- Data shown:

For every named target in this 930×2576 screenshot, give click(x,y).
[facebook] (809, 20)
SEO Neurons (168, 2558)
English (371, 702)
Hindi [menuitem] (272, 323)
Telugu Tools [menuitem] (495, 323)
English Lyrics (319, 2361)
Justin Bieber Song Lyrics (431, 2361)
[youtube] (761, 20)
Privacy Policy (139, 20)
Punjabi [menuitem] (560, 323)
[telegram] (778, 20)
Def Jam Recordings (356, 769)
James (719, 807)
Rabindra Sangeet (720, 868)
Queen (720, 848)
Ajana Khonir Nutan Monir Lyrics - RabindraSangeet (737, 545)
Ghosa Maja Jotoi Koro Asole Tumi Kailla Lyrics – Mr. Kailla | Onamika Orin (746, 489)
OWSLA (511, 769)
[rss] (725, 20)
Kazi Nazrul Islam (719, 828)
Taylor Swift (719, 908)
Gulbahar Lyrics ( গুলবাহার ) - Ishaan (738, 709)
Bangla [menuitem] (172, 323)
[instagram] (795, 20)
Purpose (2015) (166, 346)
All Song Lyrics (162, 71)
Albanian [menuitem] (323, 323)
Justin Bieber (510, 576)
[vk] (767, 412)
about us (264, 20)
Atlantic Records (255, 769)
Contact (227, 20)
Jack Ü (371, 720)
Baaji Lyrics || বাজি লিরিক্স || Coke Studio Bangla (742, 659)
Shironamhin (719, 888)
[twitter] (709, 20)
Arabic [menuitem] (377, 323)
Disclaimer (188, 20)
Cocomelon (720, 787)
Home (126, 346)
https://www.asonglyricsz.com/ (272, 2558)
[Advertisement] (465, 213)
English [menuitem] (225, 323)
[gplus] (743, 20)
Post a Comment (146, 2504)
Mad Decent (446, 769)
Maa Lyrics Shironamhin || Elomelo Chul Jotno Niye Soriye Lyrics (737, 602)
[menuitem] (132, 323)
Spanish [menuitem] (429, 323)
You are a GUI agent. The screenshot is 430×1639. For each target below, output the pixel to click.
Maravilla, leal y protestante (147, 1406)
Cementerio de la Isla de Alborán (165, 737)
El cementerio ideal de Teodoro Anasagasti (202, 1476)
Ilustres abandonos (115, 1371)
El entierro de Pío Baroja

- About this exercise: Please go through the data above and copy each line that has the word "target".

- Answer for this exercise:
For every named target in this 930×2576 screenshot, give click(x,y).
You are a GUI agent. The screenshot is 430×1639. For each target below, output the pixel to click.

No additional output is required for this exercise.